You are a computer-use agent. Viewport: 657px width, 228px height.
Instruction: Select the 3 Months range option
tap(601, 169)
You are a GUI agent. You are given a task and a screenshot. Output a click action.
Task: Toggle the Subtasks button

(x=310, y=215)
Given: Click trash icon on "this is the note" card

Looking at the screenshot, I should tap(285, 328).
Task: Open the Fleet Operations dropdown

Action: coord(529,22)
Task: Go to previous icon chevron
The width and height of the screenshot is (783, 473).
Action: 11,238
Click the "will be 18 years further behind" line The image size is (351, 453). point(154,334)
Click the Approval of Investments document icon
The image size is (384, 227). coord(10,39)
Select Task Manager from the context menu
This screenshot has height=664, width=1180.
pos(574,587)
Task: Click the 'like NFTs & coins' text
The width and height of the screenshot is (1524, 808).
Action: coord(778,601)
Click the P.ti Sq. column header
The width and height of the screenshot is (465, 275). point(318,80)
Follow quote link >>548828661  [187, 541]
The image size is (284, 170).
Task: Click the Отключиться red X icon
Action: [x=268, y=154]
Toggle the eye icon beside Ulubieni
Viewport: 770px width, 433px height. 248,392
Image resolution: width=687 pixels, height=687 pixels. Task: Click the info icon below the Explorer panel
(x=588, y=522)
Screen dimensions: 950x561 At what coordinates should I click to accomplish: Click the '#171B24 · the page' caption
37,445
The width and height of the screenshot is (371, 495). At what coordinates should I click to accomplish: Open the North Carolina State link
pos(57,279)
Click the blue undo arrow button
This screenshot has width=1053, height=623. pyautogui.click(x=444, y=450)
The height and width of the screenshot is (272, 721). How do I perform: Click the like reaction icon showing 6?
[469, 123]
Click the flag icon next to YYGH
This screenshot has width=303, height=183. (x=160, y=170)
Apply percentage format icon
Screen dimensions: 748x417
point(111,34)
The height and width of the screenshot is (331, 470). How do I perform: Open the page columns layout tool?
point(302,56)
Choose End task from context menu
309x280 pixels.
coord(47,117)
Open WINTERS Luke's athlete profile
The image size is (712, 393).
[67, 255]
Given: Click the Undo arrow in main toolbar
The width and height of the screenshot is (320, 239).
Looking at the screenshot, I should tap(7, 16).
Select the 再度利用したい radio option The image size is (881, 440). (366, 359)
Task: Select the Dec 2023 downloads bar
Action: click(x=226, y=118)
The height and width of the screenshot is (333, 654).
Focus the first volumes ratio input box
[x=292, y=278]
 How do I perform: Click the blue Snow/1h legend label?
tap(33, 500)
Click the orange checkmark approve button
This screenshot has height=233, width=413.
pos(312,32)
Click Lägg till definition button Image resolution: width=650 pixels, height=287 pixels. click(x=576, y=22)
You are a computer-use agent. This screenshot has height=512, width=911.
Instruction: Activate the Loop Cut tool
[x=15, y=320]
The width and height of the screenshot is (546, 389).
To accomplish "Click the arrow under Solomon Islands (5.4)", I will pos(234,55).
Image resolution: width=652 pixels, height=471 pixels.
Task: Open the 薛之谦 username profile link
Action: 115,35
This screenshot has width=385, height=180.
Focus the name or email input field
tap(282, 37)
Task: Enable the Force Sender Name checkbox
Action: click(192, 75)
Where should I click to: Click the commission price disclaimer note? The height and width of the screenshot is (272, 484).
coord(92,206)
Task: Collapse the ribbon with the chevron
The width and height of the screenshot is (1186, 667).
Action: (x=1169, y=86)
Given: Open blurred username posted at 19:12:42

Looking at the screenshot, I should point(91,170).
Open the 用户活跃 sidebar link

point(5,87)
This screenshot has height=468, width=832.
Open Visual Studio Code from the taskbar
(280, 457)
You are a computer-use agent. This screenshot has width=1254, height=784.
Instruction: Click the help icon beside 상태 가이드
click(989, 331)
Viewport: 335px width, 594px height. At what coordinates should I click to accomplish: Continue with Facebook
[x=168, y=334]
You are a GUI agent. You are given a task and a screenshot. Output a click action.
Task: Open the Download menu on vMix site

• _Exercise_
Which lines in the records above contain the word "beside"? Pull out each one and copy it in full.

• _Complete output_
Toggle the eye icon beside Ulubieni
Instruction: Click the help icon beside 상태 가이드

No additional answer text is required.